Et si Kangankunde devenait le symbole d’une Afrique qui négocie enfin à armes égales, pas juste un nouveau guichet pour les coursiers du cobalt ?

EconEddie_89 04 Jul 2026 · 10:32

If Kangankunde’s terms are truly equal, let’s see the local refining capacity before calling it a win-otherwise it’s just outsourcing the mess.

Econo_Hans 04 Jul 2026 · 04:23

Kangankunde klinkt veelbelovend, maar laten we hopen dat het niet weer een kwestie wordt van winst voor buitenlandse partijen en lege handen voor Malawi.

tessa_london 03 Jul 2026 · 12:58

Optimistic but wary-if this actually delivers local refining jobs instead of just shipping raw ore, it could shift the game. Fingers crossed the hype isn’t another mirage.

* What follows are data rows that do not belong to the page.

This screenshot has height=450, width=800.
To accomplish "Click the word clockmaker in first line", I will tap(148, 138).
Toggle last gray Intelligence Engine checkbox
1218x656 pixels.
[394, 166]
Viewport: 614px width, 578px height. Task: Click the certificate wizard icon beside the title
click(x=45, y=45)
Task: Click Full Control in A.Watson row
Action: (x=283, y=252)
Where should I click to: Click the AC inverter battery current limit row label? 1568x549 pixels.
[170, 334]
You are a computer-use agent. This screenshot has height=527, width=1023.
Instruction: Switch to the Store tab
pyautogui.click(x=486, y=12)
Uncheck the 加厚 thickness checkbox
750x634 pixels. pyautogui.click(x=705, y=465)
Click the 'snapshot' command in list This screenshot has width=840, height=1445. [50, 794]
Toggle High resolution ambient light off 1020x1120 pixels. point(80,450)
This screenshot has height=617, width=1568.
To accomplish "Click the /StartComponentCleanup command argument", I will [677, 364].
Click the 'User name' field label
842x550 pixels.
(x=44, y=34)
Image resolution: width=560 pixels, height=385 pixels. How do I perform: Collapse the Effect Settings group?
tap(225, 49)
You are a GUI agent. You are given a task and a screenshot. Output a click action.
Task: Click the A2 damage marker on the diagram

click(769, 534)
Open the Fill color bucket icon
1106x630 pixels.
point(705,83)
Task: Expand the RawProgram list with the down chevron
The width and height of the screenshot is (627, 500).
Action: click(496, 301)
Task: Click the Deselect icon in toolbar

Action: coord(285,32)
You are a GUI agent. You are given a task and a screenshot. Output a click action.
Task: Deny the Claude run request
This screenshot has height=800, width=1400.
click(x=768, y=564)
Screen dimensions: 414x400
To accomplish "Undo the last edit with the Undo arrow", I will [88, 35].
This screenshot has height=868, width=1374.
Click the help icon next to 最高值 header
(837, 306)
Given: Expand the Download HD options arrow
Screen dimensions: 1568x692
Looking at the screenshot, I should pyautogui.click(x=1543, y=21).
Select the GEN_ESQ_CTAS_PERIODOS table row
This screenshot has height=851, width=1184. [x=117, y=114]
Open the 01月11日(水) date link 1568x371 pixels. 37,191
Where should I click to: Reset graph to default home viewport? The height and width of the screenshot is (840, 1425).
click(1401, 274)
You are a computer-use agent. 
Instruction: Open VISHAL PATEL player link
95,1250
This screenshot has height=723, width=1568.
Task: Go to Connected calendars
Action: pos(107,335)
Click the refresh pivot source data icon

EconEddie_89 03 Jul 2026 · 12:19

I’ll believe it when I see the EPC contract signed, not the press release.

J.P.R. 03 Jul 2026 · 12:10

68 ans à voir des gisements prometteurs s’enliser dans les coûts logistiques… Kangankunde tiendra-t-il ses promesses sans se faire étrangler par les routes et l’électricité ?

le_sceptique_financier 03 Jul 2026 · 12:10

Permettez-moi de douter... L’Afrique a déjà donné assez de ses ressources pour qu’on lui parle de « nouveau front » comme d’une victoire.

经济小王_沪 03 Jul 2026 · 14:38

非洲资源开发的历史包袱固然沉重,但这次稀土项目的主导权和收益分配是否真的更公平,还得看合同细节而非口号。

J.P.R. 03 Jul 2026 · 14:45

If this is a victory, why are the contracts still drafted in languages most local stakeholders can’t read?

Finanz_Fuchs 03 Jul 2026 · 12:08

42 Jahre Bergbau-Hype in Afrika - mal sehen, ob diesmal die Infrastruktur mitspielt oder wieder nur die Börsenkurse.